The NEW ENGLAND JOURNAL of MEDICINE

Eduardo Bruera, M.D.

The opioid-overdose epidemic now causes more than 30,000 deaths per year in the United States. In response to the increasing death toll, many measures have recently been implemented, including reclassification of hydrocodone as a Schedule II opioid and new requirements for physician review of prescription drug monitoring program (PDMP) databases in most states. Guidelines for opioid prescribing have been issued by multiple organizations, including the Centers for Disease Control and Prevention (CDC),1 and the Surgeon General sent a letter with recommendations to all U.S. physicians. These and other educational and regulatory measures have resulted in a reduction in the quantity of opioids prescribed,2 but there have been unintended consequences.

Although guidelines from most organizations, such as the CDC, exempt patients with cancer-related pain, the median daily equivalent opioid dose of morphine prescribed by cancer specialists before referral of patients to supportive and palliative care programs decreased from 78 mg per day in 2010 to 40 mg per day in 2015.3 The types of opioids being prescribed have also changed, with a significant decrease in the use of Schedule II opioids such as hydrocodone and transdermal fentanyl and an increase in the use of Schedule IV opioids such as tramadol.3

These findings are not surprising. Physicians already burdened by frequent and time-consuming denials of payment and preauthorization requirements for opioids from insurers now face the extra burdens of universal screening of patients for risk for nonmedical use of opioids, PDMP database review, more frequent monitoring of opioid use, and sometimes ordering and interpreting of urinary opioid screening tests. Many have opted to use nonopioid agents or Schedule IV opioids, or to refer patients requiring opioids to palliative care or pain specialists.

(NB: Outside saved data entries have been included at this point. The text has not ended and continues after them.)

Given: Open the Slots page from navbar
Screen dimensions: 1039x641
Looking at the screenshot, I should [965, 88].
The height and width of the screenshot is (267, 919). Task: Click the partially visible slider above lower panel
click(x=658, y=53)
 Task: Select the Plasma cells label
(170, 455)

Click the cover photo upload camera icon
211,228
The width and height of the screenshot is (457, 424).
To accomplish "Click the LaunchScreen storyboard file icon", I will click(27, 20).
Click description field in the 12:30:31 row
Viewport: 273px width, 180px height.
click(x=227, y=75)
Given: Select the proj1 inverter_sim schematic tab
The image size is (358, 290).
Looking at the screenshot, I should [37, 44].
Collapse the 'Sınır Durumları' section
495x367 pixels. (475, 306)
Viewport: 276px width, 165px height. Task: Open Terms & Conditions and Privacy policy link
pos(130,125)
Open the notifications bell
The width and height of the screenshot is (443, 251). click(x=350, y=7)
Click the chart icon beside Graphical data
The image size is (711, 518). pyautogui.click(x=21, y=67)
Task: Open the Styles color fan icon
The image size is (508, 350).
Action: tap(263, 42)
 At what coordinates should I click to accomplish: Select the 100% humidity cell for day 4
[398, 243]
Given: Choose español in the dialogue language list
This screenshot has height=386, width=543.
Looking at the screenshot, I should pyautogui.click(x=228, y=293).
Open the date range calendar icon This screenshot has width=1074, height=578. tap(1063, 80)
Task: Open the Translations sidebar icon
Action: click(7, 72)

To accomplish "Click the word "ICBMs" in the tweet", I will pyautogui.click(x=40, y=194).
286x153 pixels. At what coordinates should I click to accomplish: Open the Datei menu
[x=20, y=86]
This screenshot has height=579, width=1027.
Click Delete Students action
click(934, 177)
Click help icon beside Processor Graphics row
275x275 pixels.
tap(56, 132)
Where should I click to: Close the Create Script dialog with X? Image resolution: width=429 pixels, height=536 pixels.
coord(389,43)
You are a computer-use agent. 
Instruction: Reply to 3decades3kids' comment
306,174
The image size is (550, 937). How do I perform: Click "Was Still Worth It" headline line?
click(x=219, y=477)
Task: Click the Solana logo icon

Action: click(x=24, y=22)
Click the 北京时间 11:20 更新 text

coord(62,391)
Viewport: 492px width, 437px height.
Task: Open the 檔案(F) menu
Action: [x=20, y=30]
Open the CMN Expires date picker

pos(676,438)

Against this worrisome background, on February 8, 2018, our cancer-center pharmacy announced that there were severe and immediate shortages of the three most commonly used parenteral opioids: morphine, hydromorphone, and fentanyl. Similar shortages were reported in the vast majority of cancer centers and hospitals in the United States.4

These shortages resulted from a series of events related to the tightening of government regulations and controls in response to the opioid-overdose epidemic, such as a Drug Enforcement Administration proposal to reduce opioid manufacturing for 2018 by 20%, as well as manufacturing problems in several pharmaceutical companies, including violations in manufacturing practices discovered by the Food and Drug Administration.4 The opioid shortage is not expected to be resolved in the near future, so hospitals will need to implement mitigation strategies.4

The shortage has serious consequences for patients and physicians. Parenteral opioids provide fast and reliable analgesia for patients admitted to the hospital with poorly controlled pain, patients who have undergone painful procedures such as major surgery, and those who were previously on oral opioid regimens but are unable to continue treatment by mouth. Shortages of the three best-known parenteral opioids may increase the risk for medication errors when it becomes necessary to switch a patient to a less familiar drug or to use opioid-sparing drug combinations. Opioids are already among the drugs most frequently involved in medication errors in hospitals. There are also increased risks of delayed time to analgesia and of side effects resulting in unnecessary patient suffering and delayed hospital discharge.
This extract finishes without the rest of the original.